(Source data Opens)
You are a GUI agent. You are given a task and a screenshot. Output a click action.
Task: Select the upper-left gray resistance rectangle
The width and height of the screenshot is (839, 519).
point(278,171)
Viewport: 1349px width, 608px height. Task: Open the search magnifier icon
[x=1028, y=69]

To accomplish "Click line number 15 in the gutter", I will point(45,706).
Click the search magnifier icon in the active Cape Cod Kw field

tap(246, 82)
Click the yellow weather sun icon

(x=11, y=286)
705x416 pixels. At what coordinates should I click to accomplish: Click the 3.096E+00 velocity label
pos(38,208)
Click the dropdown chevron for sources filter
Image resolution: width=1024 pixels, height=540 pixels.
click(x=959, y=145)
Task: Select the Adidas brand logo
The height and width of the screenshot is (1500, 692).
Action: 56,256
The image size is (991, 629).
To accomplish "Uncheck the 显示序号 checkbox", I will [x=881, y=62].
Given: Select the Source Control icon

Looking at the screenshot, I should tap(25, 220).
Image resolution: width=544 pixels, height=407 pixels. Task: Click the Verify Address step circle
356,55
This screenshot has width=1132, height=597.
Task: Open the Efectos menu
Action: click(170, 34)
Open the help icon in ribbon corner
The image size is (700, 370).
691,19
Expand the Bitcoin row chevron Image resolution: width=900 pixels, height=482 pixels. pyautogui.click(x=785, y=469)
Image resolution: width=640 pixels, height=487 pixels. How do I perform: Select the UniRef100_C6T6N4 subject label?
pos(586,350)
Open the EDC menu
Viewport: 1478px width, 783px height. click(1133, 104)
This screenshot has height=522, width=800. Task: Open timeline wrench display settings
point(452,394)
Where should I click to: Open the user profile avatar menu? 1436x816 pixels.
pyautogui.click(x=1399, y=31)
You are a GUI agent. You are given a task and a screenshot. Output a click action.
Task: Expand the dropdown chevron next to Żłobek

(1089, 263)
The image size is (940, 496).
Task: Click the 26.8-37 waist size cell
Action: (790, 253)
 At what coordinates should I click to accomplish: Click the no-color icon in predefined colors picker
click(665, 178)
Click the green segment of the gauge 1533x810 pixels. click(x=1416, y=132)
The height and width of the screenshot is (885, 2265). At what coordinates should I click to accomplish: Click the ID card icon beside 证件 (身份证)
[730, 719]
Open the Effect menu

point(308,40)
(Source data Closes)
Work required → Your task is to restate every record word for word.

Output of the exercise →
You are a GUI agent. You are given a task and a screenshot. Output a click action.
Task: Select the upper-left gray resistance rectangle
The width and height of the screenshot is (839, 519).
point(278,171)
Viewport: 1349px width, 608px height. Task: Open the search magnifier icon
[x=1028, y=69]

To accomplish "Click line number 15 in the gutter", I will point(45,706).
Click the search magnifier icon in the active Cape Cod Kw field

tap(246, 82)
Click the yellow weather sun icon

(x=11, y=286)
705x416 pixels. At what coordinates should I click to accomplish: Click the 3.096E+00 velocity label
pos(38,208)
Click the dropdown chevron for sources filter
Image resolution: width=1024 pixels, height=540 pixels.
click(x=959, y=145)
Task: Select the Adidas brand logo
The height and width of the screenshot is (1500, 692).
Action: 56,256
The image size is (991, 629).
To accomplish "Uncheck the 显示序号 checkbox", I will [x=881, y=62].
Given: Select the Source Control icon

Looking at the screenshot, I should tap(25, 220).
Image resolution: width=544 pixels, height=407 pixels. Task: Click the Verify Address step circle
356,55
This screenshot has width=1132, height=597.
Task: Open the Efectos menu
Action: click(170, 34)
Open the help icon in ribbon corner
The image size is (700, 370).
691,19
Expand the Bitcoin row chevron Image resolution: width=900 pixels, height=482 pixels. pyautogui.click(x=785, y=469)
Image resolution: width=640 pixels, height=487 pixels. How do I perform: Select the UniRef100_C6T6N4 subject label?
pos(586,350)
Open the EDC menu
Viewport: 1478px width, 783px height. click(1133, 104)
This screenshot has height=522, width=800. Task: Open timeline wrench display settings
point(452,394)
Where should I click to: Open the user profile avatar menu? 1436x816 pixels.
pyautogui.click(x=1399, y=31)
You are a GUI agent. You are given a task and a screenshot. Output a click action.
Task: Expand the dropdown chevron next to Żłobek

(1089, 263)
The image size is (940, 496).
Task: Click the 26.8-37 waist size cell
Action: (790, 253)
 At what coordinates should I click to accomplish: Click the no-color icon in predefined colors picker
click(665, 178)
Click the green segment of the gauge 1533x810 pixels. click(x=1416, y=132)
The height and width of the screenshot is (885, 2265). At what coordinates should I click to accomplish: Click the ID card icon beside 证件 (身份证)
[730, 719]
Open the Effect menu

point(308,40)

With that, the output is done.